_GIVEN PROBLEM_.
Transcribe the records word for word, everything from the very start down to the line that contains "click(556, 76)", with both ends included. Leave the pictures out of your answer.

_ENTRIES PROVIDED_.
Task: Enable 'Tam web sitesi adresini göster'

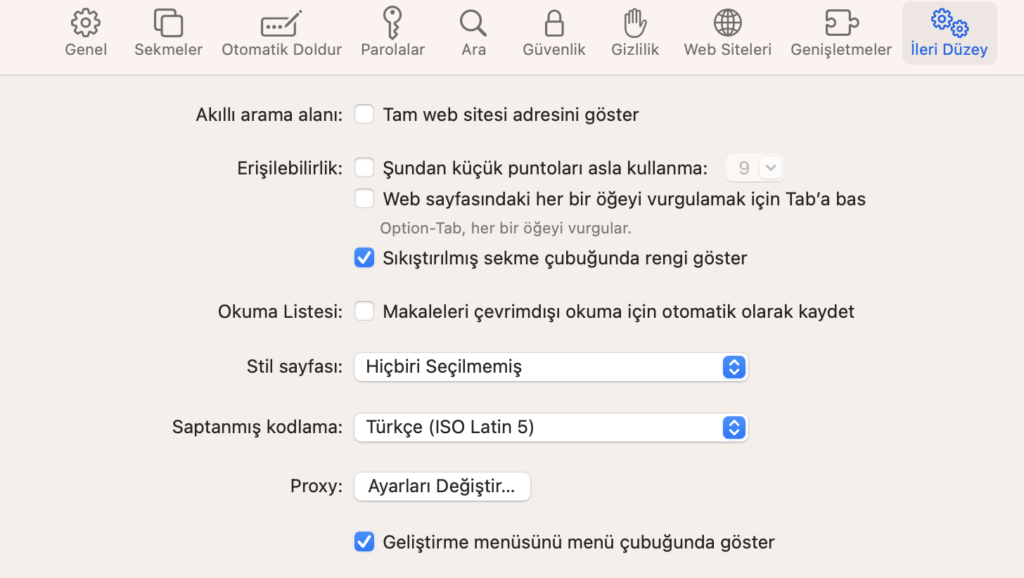Action: click(364, 114)

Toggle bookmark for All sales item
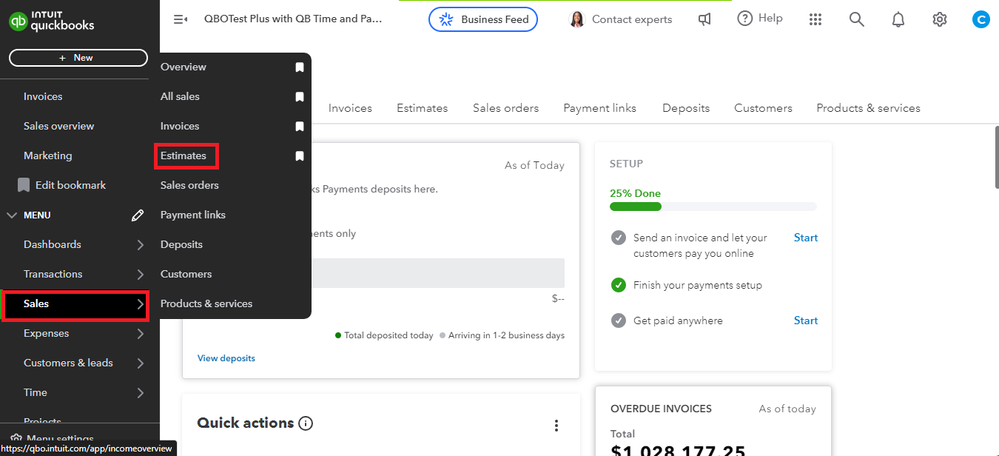coord(299,97)
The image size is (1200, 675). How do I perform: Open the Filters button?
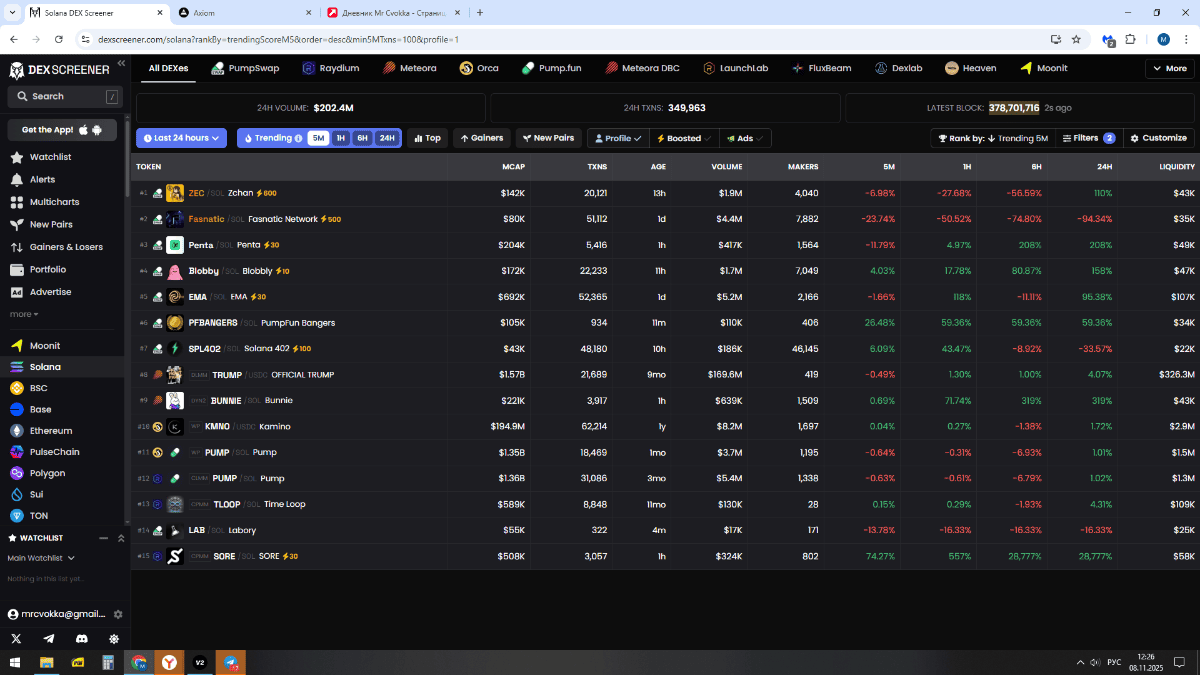click(x=1088, y=138)
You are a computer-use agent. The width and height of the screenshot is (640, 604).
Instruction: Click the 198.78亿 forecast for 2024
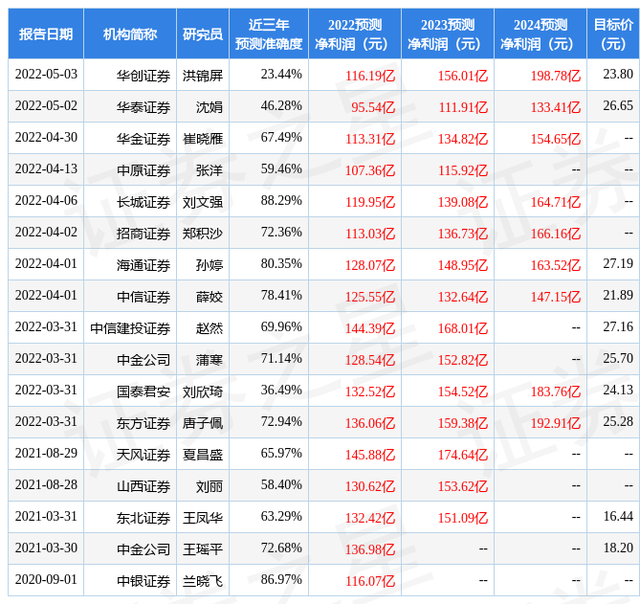click(556, 76)
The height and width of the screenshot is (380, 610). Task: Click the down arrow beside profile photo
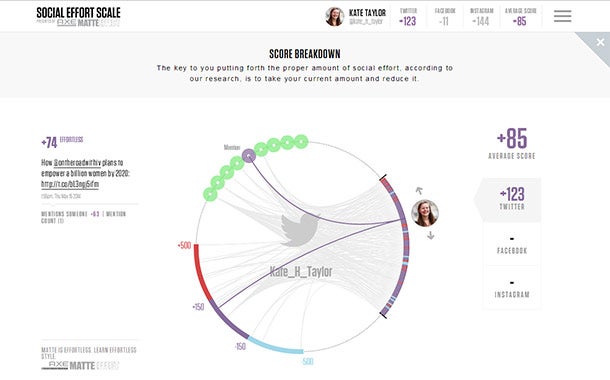point(431,235)
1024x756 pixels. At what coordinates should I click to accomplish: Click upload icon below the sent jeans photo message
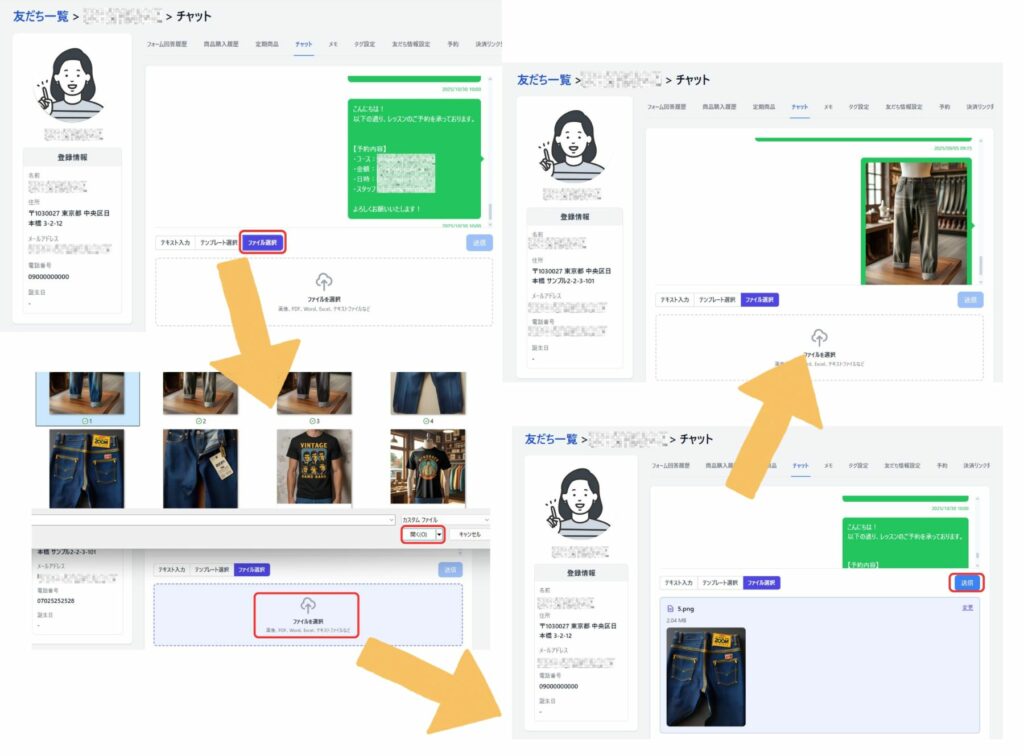tap(819, 337)
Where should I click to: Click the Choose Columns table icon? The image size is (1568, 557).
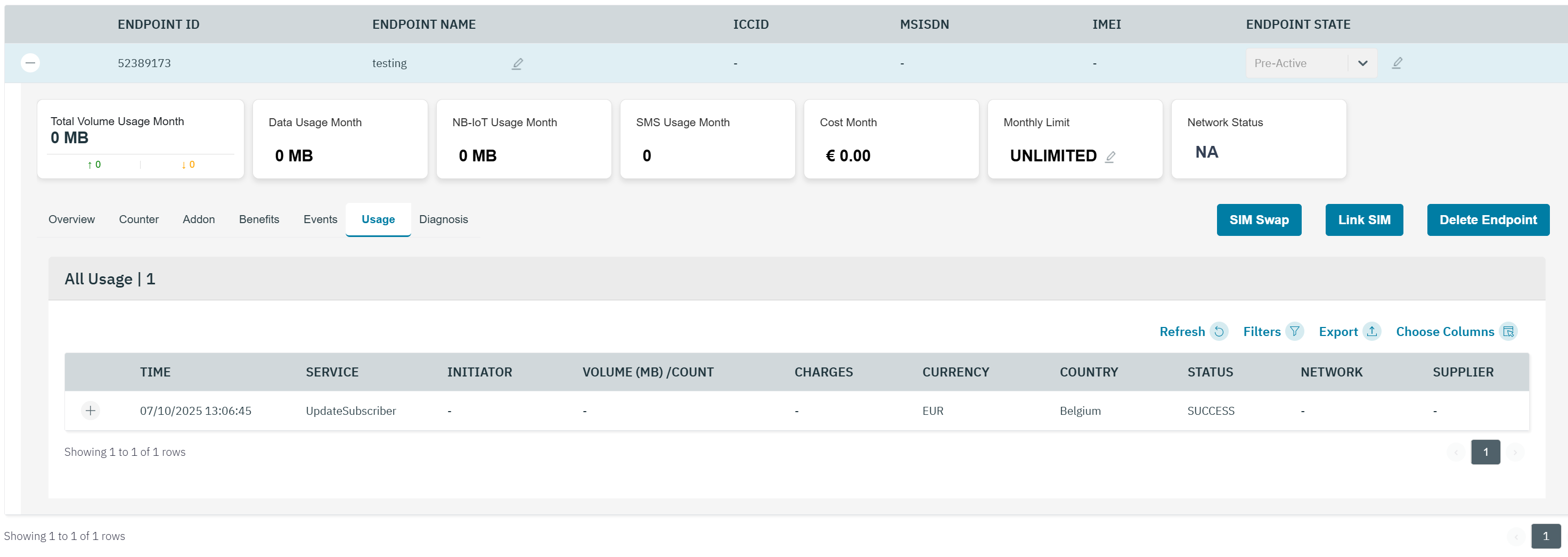[1508, 331]
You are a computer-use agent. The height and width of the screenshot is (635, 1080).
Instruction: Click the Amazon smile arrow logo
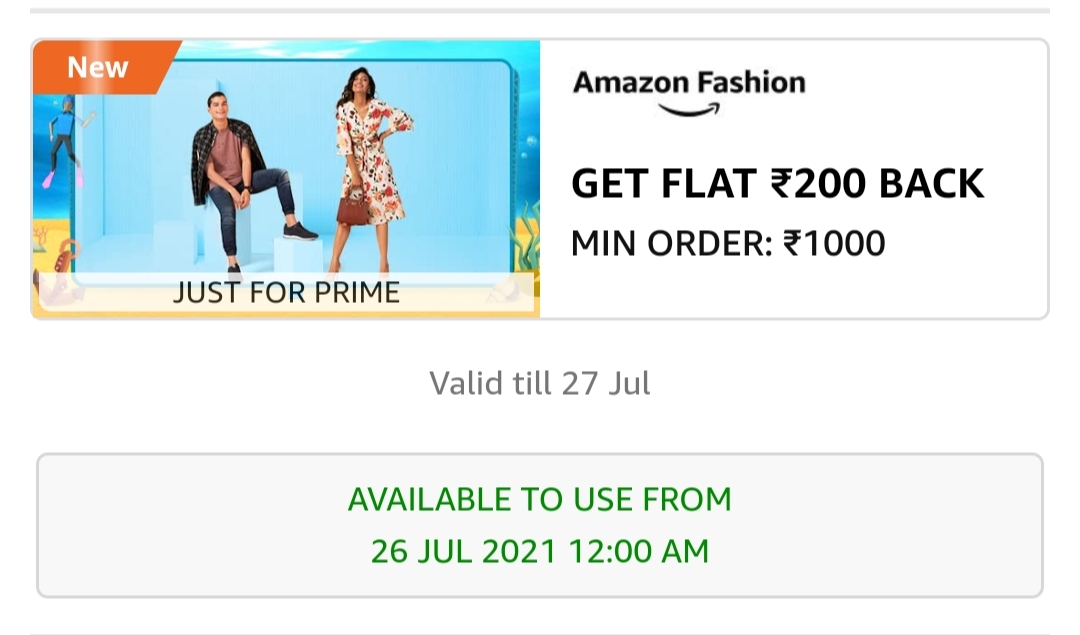pyautogui.click(x=689, y=111)

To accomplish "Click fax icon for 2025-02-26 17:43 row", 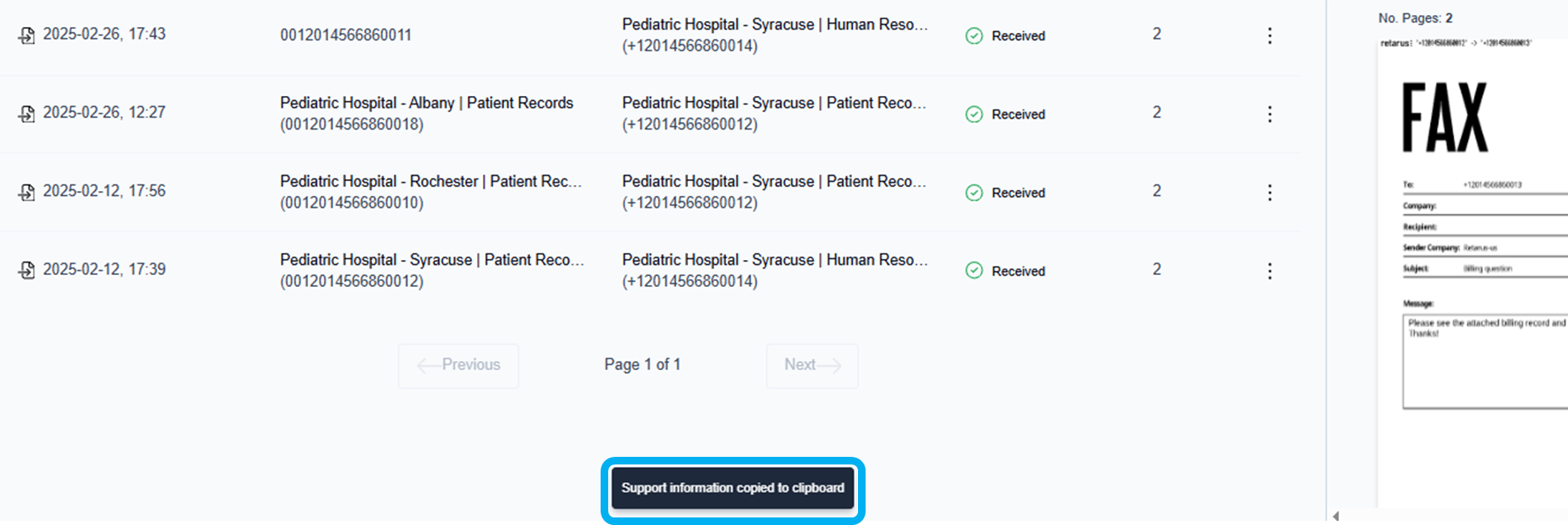I will [x=27, y=35].
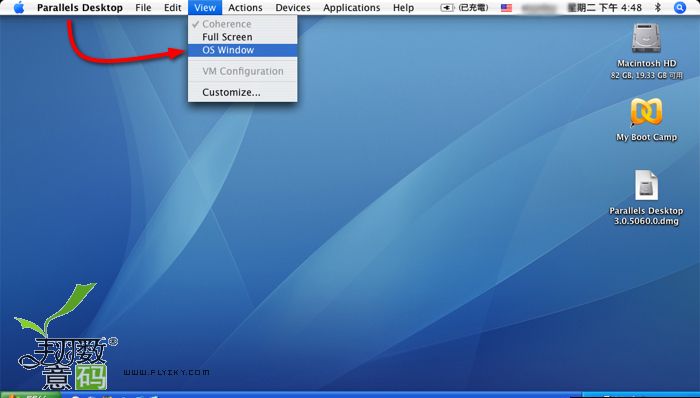The height and width of the screenshot is (398, 700).
Task: Click the menu bar clock
Action: [x=605, y=8]
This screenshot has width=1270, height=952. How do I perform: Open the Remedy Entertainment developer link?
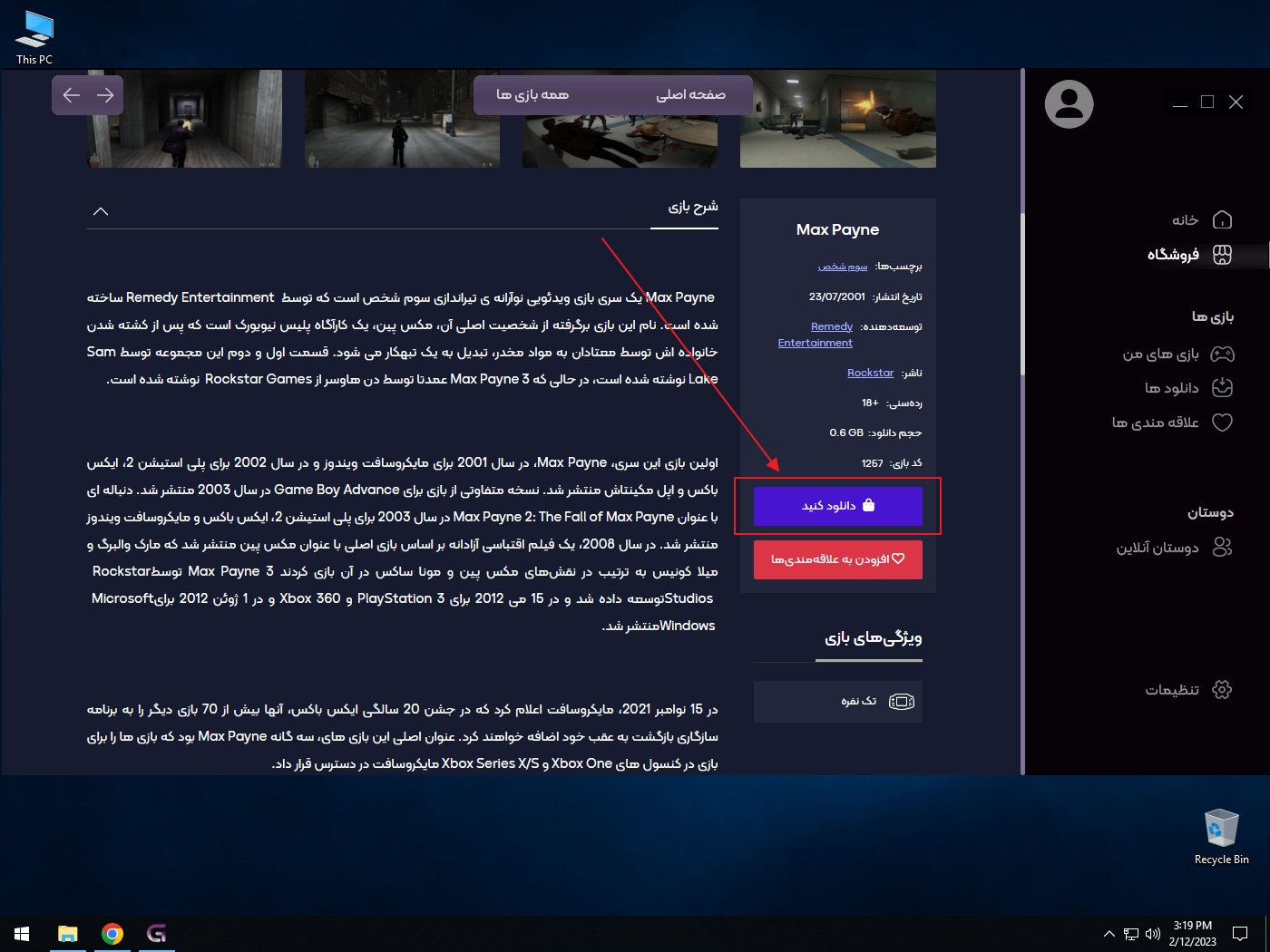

_EXERCISE OUTPUT_.
Task: Enable 'Tam web sitesi adresini göster'

Action: click(364, 114)

Toggle bookmark for All sales item
coord(299,97)
The image size is (1200, 675). How do I perform: Open the Filters button?
click(x=1088, y=138)
You are a computer-use agent. The width and height of the screenshot is (640, 604).
Instruction: Click the 198.78亿 forecast for 2024
click(556, 76)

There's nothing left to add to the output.